There's something weird about the past time of writing really. I've only realized it recently. And it was one of the main reason I kept veering away from it. But in certain nights it pulls me back in again.

And when it does, you feel a certain kind of "joy", I suppose, that you get to engage your own inner Plato or Socrates. Trying to figure out problems in your life maybe, in your office, relationships, your history, your community or maybe among the more ambitious of us, even your country.

All of these usually happens within the comfort of your desk and room, with coffee by your side, and more importantly, with you alone in the room.

Well, I suppose you're waiting for the weird part: can't really explain it though, but I'll try my best. It feels strange to have the "privilege" to run your brain all the way and put the results of your thoughts in writings or formulas, or even drawings.

You feel the "privilege" doesn't stop even when you step out of the room and go out of the house to engage the real world. You smell the roses but sometimes you end up just "thinking" about smelling the roses, you know what I mean? You have a good laugh with a buddy but in actuality you're "thinking" about the laugh with your buddy. And this process continues everywhere.
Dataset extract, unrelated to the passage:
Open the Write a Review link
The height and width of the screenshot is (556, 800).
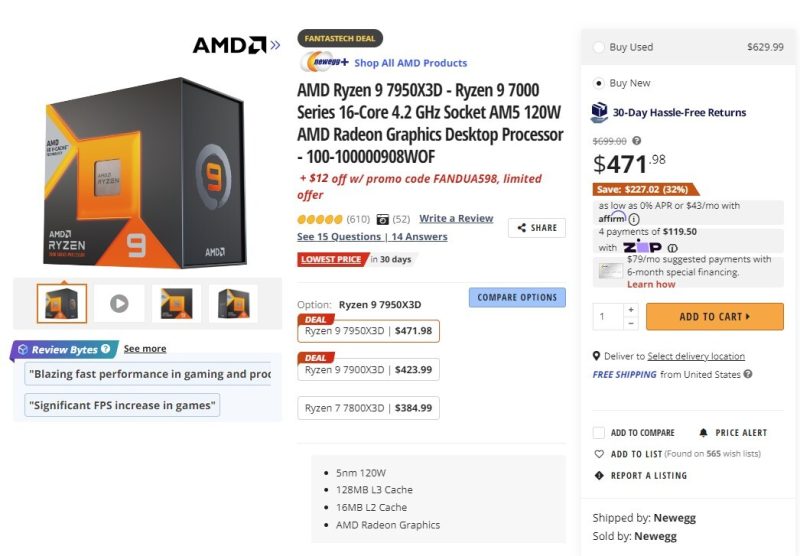456,218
Always processing. Formulating. Assessing. Concluding.

Judging.

And at some point, everything gets too overbearing and you have to drop it. And finally, you embrace something new to make you sane again: faith.

Or trust, whichever you prefer.

Because at some point, you finally realize that no one can know everything. And not even the ideal "everything". Maybe just everything of a single thing. No one knows that.

But the ego... Man, the ego does funny shit to you. Especially if you're a cerebral type like me.

You start to love your personal Plato more than loving the taste of coffee in front of you. You start to love your personal Plato more than enjoying the conversation at hand itself. And before you know it, you realize that you're walking amongst the crowds, in a shopping mall, or a park, looking at people and other things, and you realize everything you see is only yourself.

All the while, you were only taking a walk inside your head. And I can tell you it is not healthy.

So there you have it, I've decided to drop everything at the moment; writing, drawing, blogging. It's probably nothing definite I hope, but at least I wanna taste everything there is out there in the real world, especially the things I missed. I know that I have to learn to switch off the cerebral mode more often and this is the only way I know how to do it.

So goodbye to writing? I don't know really. Perhaps I will return when I have absorbed a great deal of outside experience beforehand. Because I know enough to know what happens when you use a sponge with the same bucket of water for a long time; it can get real dirty.